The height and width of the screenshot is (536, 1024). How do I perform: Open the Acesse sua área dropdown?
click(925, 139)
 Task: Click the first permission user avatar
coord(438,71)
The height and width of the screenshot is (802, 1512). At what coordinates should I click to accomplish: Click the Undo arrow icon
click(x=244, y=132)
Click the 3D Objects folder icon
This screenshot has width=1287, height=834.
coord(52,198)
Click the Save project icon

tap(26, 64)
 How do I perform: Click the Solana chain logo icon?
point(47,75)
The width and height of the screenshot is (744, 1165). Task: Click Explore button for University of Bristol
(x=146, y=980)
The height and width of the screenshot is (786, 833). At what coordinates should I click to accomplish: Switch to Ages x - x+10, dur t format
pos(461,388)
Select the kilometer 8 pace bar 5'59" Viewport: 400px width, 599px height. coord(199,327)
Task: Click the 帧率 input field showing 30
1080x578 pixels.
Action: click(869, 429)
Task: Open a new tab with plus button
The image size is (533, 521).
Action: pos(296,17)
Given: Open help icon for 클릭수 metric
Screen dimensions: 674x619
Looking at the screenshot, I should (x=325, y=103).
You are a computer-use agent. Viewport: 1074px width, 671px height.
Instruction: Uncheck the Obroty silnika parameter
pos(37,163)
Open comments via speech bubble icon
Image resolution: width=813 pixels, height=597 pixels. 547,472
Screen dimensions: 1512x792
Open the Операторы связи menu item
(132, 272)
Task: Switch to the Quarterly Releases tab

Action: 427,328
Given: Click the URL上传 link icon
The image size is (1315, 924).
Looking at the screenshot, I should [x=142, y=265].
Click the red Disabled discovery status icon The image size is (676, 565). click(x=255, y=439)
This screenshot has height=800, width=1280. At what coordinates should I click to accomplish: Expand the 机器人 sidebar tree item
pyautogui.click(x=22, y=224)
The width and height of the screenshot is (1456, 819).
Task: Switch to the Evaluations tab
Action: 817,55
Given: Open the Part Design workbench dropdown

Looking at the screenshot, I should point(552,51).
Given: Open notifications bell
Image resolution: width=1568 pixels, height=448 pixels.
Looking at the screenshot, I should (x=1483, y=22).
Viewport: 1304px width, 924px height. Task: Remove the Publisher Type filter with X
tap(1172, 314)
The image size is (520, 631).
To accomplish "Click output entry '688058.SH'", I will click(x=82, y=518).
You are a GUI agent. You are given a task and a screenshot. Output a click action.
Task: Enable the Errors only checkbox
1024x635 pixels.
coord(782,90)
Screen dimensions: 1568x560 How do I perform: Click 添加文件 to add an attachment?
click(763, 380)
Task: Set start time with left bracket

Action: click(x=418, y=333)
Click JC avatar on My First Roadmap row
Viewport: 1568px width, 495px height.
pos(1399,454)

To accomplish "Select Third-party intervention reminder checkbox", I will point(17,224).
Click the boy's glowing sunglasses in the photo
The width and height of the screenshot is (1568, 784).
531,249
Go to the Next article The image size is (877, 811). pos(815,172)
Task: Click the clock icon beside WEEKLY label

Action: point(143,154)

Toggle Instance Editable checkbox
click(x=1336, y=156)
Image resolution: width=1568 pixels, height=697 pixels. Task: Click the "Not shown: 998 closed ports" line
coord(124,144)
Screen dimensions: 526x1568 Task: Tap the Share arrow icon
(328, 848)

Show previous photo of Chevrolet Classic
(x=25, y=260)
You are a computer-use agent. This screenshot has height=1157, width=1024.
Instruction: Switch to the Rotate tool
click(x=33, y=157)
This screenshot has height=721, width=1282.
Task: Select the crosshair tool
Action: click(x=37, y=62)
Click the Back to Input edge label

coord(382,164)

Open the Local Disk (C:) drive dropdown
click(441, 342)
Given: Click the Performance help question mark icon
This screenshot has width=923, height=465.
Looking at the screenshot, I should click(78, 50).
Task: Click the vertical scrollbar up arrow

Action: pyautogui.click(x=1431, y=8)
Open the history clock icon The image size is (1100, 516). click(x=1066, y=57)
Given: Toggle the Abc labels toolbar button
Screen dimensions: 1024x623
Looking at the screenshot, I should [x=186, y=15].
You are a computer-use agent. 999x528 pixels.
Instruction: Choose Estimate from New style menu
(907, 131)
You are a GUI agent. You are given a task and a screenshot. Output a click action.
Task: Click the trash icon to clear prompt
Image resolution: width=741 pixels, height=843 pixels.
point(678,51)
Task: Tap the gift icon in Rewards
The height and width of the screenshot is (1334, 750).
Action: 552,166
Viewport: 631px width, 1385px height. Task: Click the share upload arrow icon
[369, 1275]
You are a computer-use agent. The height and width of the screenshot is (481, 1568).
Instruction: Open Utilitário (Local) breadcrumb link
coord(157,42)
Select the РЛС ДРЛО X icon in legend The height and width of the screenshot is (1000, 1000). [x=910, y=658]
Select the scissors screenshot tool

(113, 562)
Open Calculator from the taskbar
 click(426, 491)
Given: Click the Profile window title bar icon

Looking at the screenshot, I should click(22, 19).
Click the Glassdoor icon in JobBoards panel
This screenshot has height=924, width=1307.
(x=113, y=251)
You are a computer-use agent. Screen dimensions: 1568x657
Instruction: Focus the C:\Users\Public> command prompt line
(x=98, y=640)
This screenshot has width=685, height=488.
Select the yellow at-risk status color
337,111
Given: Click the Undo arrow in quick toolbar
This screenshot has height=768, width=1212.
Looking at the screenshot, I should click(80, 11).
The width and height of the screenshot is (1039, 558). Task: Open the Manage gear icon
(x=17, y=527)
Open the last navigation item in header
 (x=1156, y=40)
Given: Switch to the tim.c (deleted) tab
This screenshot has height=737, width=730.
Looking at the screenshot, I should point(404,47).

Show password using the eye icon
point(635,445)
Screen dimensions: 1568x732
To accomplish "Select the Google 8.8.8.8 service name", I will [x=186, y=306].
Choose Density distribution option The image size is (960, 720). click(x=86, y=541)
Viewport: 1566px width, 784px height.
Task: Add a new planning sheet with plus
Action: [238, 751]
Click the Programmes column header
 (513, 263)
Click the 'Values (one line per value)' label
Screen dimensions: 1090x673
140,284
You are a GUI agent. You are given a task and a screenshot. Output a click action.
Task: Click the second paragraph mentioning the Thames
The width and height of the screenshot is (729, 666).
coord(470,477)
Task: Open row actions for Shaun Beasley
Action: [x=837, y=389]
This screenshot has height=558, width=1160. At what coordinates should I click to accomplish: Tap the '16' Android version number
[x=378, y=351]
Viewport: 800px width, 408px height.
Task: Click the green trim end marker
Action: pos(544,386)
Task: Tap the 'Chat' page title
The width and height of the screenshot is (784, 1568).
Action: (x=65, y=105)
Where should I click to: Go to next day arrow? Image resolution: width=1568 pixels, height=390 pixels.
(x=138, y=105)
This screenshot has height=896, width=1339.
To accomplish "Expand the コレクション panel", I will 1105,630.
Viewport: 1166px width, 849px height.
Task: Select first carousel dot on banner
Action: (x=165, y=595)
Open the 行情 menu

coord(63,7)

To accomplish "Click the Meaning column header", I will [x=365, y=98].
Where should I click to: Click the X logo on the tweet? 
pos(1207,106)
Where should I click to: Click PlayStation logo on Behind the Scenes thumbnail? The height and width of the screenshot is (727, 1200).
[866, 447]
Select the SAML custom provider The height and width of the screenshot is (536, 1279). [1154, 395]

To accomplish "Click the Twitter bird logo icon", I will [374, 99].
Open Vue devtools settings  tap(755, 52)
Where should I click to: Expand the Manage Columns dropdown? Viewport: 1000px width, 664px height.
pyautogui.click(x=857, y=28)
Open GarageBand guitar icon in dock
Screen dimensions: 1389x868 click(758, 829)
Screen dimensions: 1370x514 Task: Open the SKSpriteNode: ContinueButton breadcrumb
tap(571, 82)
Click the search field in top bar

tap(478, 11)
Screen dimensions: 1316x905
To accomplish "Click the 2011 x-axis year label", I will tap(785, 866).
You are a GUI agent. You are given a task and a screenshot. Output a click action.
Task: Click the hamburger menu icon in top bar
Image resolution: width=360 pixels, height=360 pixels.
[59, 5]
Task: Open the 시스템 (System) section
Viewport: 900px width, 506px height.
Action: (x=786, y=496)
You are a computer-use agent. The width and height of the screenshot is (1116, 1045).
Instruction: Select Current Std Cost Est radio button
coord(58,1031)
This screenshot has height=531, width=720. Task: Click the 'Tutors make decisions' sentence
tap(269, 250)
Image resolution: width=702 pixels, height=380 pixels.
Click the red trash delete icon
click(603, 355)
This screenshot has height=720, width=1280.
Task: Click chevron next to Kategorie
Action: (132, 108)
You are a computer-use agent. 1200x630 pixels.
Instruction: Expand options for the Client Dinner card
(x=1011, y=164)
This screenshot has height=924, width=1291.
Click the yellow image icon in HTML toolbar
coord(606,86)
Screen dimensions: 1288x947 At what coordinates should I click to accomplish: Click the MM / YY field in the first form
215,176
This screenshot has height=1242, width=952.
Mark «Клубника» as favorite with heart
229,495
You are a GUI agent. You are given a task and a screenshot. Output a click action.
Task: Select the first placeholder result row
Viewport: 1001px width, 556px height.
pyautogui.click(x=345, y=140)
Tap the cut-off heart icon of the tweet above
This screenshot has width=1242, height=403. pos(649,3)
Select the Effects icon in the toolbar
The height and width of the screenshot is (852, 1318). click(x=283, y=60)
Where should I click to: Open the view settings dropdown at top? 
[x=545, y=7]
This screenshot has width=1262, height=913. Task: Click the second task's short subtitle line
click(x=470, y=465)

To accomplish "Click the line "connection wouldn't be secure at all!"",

____________________

● **Exercise details**: Scan the records above for the word "help". Copy each line that has it.

● **Problem solution**:
Given: Open help icon for 클릭수 metric
Given: Click the Performance help question mark icon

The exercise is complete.